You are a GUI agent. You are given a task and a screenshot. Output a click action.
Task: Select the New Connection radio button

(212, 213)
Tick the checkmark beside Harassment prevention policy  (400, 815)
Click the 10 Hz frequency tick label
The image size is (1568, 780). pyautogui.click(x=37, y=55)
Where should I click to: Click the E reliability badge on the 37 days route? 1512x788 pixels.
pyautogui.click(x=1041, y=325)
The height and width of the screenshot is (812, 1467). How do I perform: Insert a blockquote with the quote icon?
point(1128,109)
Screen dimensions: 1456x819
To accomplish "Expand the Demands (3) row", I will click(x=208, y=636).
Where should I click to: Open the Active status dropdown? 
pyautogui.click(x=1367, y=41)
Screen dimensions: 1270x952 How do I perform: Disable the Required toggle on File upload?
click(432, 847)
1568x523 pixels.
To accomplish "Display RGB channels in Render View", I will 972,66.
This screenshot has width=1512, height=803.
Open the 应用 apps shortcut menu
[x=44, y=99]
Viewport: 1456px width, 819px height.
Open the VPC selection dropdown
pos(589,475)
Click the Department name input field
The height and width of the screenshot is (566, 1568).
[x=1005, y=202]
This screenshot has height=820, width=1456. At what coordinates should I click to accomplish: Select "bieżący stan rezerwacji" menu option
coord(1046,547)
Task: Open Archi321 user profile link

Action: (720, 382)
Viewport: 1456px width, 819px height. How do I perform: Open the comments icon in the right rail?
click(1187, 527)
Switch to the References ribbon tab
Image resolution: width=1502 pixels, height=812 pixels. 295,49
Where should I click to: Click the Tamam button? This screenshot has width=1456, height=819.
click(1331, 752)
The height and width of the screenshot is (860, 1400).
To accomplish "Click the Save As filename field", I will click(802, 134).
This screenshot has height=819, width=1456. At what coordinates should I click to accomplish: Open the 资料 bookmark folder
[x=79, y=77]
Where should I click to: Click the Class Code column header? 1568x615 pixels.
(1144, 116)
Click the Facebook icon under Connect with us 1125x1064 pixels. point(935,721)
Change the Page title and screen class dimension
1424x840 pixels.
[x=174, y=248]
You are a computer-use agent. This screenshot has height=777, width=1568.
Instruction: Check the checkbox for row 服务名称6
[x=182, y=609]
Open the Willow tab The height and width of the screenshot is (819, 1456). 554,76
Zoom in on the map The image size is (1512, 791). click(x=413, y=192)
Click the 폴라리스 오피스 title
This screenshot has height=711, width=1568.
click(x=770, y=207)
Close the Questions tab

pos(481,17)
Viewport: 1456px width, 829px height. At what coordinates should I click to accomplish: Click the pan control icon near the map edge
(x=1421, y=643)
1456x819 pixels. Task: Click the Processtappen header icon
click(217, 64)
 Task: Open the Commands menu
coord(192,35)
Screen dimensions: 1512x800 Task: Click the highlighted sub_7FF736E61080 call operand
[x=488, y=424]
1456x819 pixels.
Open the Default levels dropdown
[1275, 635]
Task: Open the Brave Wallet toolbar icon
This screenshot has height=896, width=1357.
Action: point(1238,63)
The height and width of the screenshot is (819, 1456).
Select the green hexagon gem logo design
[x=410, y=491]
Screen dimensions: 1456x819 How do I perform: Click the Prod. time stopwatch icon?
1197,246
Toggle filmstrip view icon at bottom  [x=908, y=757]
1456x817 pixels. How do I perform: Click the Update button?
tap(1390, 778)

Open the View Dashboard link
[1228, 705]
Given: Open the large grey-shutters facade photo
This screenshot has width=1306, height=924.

PROBLEM TO SOLVE:
Output the full listing above once again, verbatim.

RESPONSE TO THE TASK:
You are a GUI agent. You are given a task and a screenshot. Output a click action.
Task: Select the New Connection radio button

(212, 213)
Tick the checkmark beside Harassment prevention policy  (400, 815)
Click the 10 Hz frequency tick label
The image size is (1568, 780). pyautogui.click(x=37, y=55)
Where should I click to: Click the E reliability badge on the 37 days route? 1512x788 pixels.
pyautogui.click(x=1041, y=325)
The height and width of the screenshot is (812, 1467). How do I perform: Insert a blockquote with the quote icon?
point(1128,109)
Screen dimensions: 1456x819
To accomplish "Expand the Demands (3) row", I will click(x=208, y=636).
Where should I click to: Open the Active status dropdown? 
pyautogui.click(x=1367, y=41)
Screen dimensions: 1270x952 How do I perform: Disable the Required toggle on File upload?
click(432, 847)
1568x523 pixels.
To accomplish "Display RGB channels in Render View", I will 972,66.
This screenshot has width=1512, height=803.
Open the 应用 apps shortcut menu
[x=44, y=99]
Viewport: 1456px width, 819px height.
Open the VPC selection dropdown
pos(589,475)
Click the Department name input field
The height and width of the screenshot is (566, 1568).
[x=1005, y=202]
This screenshot has height=820, width=1456. At what coordinates should I click to accomplish: Select "bieżący stan rezerwacji" menu option
coord(1046,547)
Task: Open Archi321 user profile link

Action: (720, 382)
Viewport: 1456px width, 819px height. How do I perform: Open the comments icon in the right rail?
click(1187, 527)
Switch to the References ribbon tab
Image resolution: width=1502 pixels, height=812 pixels. 295,49
Where should I click to: Click the Tamam button? This screenshot has width=1456, height=819.
click(1331, 752)
The height and width of the screenshot is (860, 1400).
To accomplish "Click the Save As filename field", I will click(802, 134).
This screenshot has height=819, width=1456. At what coordinates should I click to accomplish: Open the 资料 bookmark folder
[x=79, y=77]
Where should I click to: Click the Class Code column header? 1568x615 pixels.
(1144, 116)
Click the Facebook icon under Connect with us 1125x1064 pixels. point(935,721)
Change the Page title and screen class dimension
1424x840 pixels.
[x=174, y=248]
You are a computer-use agent. This screenshot has height=777, width=1568.
Instruction: Check the checkbox for row 服务名称6
[x=182, y=609]
Open the Willow tab The height and width of the screenshot is (819, 1456). 554,76
Zoom in on the map The image size is (1512, 791). click(x=413, y=192)
Click the 폴라리스 오피스 title
This screenshot has height=711, width=1568.
click(x=770, y=207)
Close the Questions tab

pos(481,17)
Viewport: 1456px width, 829px height. At what coordinates should I click to accomplish: Click the pan control icon near the map edge
(x=1421, y=643)
1456x819 pixels. Task: Click the Processtappen header icon
click(217, 64)
 Task: Open the Commands menu
coord(192,35)
Screen dimensions: 1512x800 Task: Click the highlighted sub_7FF736E61080 call operand
[x=488, y=424]
1456x819 pixels.
Open the Default levels dropdown
[1275, 635]
Task: Open the Brave Wallet toolbar icon
This screenshot has height=896, width=1357.
Action: point(1238,63)
The height and width of the screenshot is (819, 1456).
Select the green hexagon gem logo design
[x=410, y=491]
Screen dimensions: 1456x819 How do I perform: Click the Prod. time stopwatch icon?
1197,246
Toggle filmstrip view icon at bottom  [x=908, y=757]
1456x817 pixels. How do I perform: Click the Update button?
tap(1390, 778)

Open the View Dashboard link
[1228, 705]
Given: Open the large grey-shutters facade photo
This screenshot has width=1306, height=924.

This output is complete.